Your goal: Print every entry again exactly, with no pictures.

Data section:
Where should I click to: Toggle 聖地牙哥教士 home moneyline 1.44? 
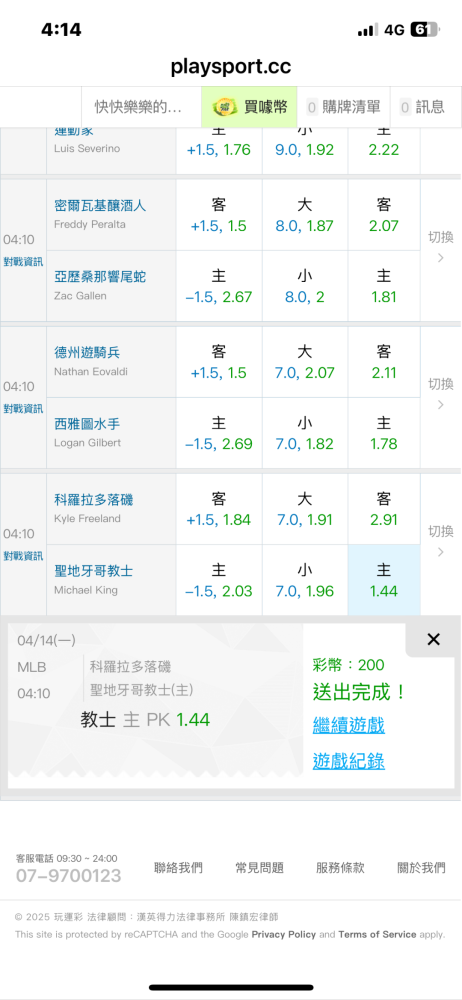384,580
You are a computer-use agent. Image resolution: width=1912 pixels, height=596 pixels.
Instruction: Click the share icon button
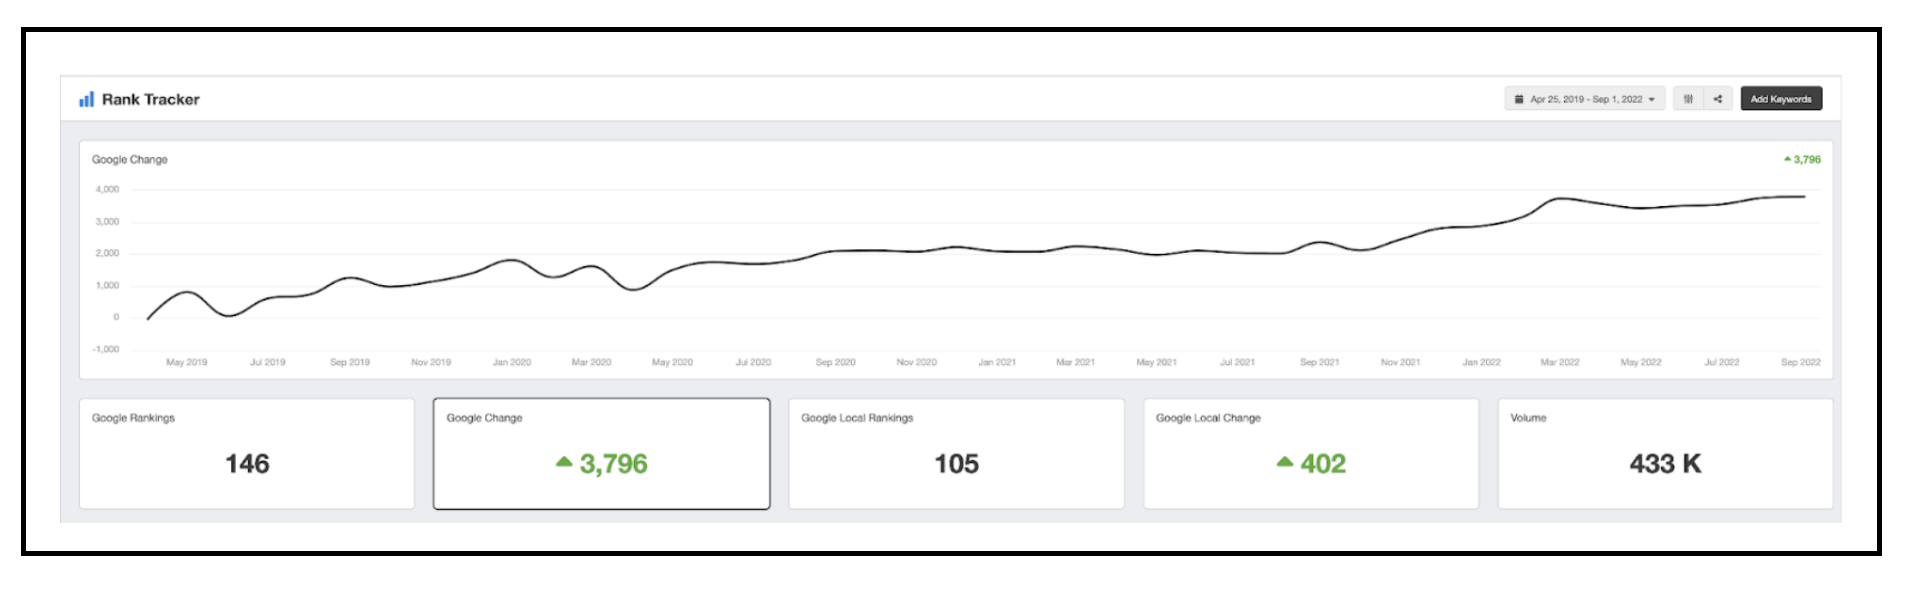1717,99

Answer space:
Where should I click to: Toggle 聖地牙哥教士 home moneyline 1.44? 
384,580
You are a computer-use agent. Image resolution: width=1912 pixels, height=596 pixels.
Instruction: Click the share icon button
1717,99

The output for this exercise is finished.